> **REQUIREMENTS**
Render the rows in the stretch from the line containing "You are a computer-use agent." through the line containing "pyautogui.click(x=6, y=109)" as a two-column CSV with the columns instruction and action, giving each row's text and its answer. Put each value in a single quoted field with line breaks replaced by spaces, and leave the pictures out.

> **RECORD LIST**
-----

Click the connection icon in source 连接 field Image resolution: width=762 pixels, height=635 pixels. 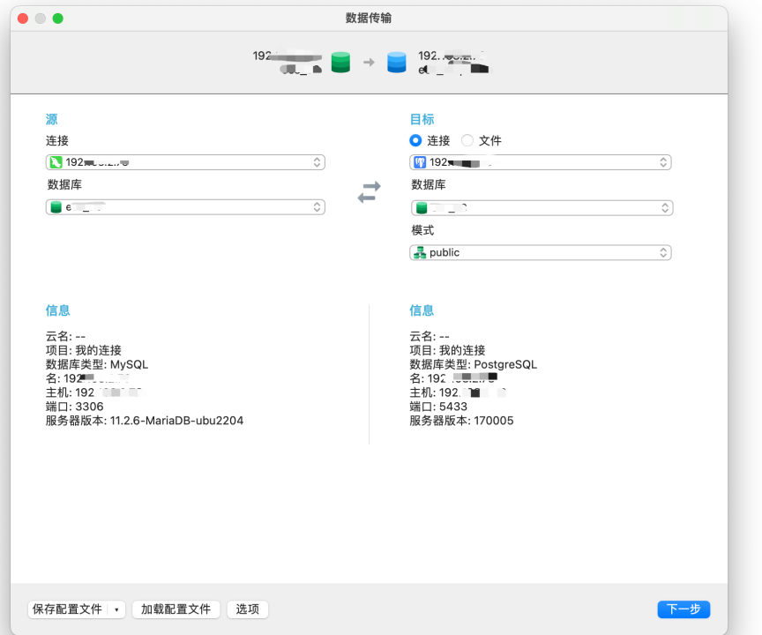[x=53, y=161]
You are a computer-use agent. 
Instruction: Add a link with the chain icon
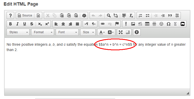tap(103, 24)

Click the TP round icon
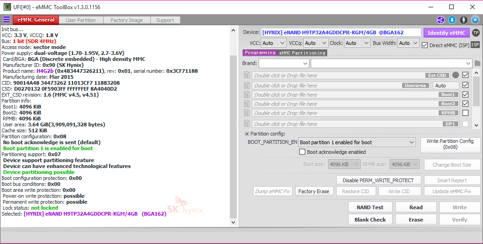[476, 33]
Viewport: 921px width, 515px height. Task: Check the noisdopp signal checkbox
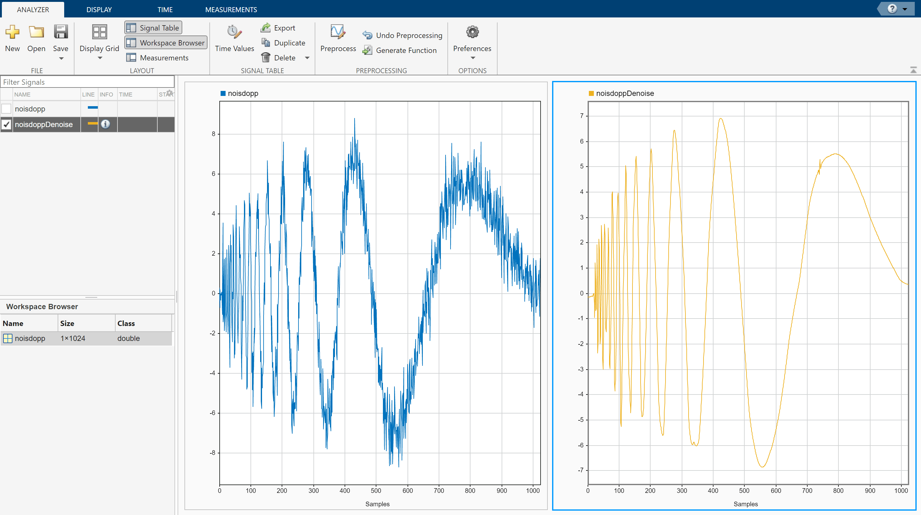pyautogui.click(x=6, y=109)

-----

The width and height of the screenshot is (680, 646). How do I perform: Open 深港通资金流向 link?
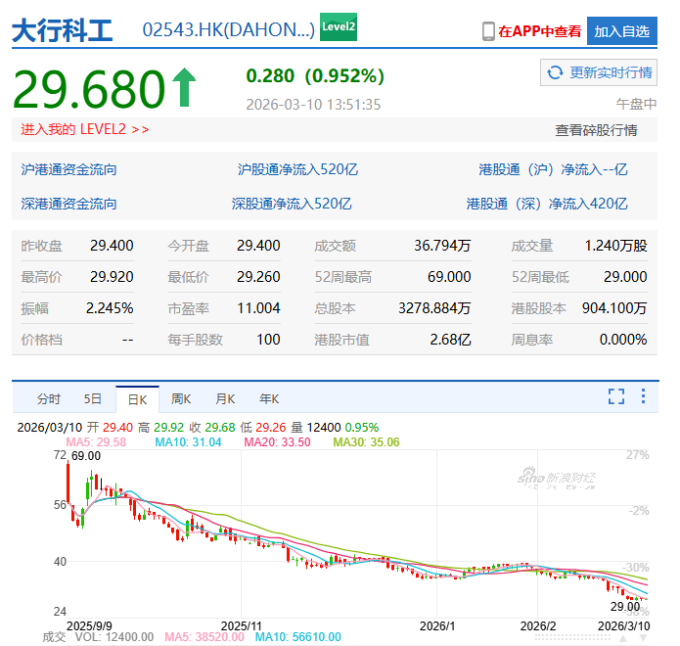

-----

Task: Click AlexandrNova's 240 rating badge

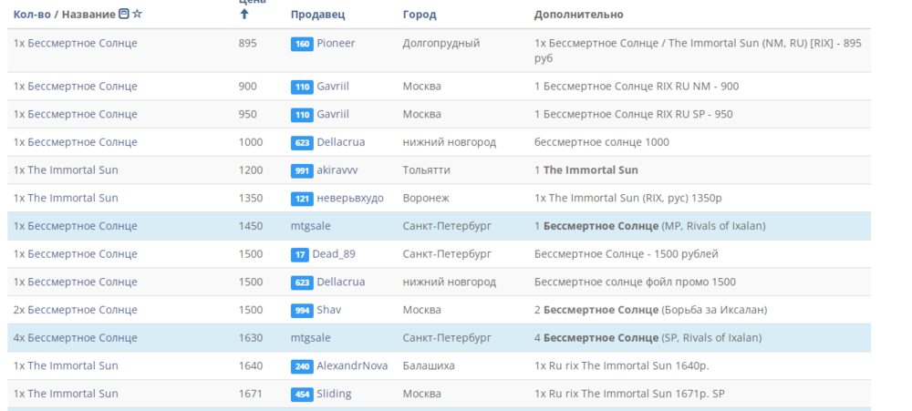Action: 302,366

-----

> **SOLUTION TO THE EXERCISE**
instruction,action
"You are a computer-use agent. Instruction: Add a link with the chain icon","tap(103, 24)"
"Click the TP round icon","[476, 33]"
"Viewport: 921px width, 515px height. Task: Check the noisdopp signal checkbox","pyautogui.click(x=6, y=109)"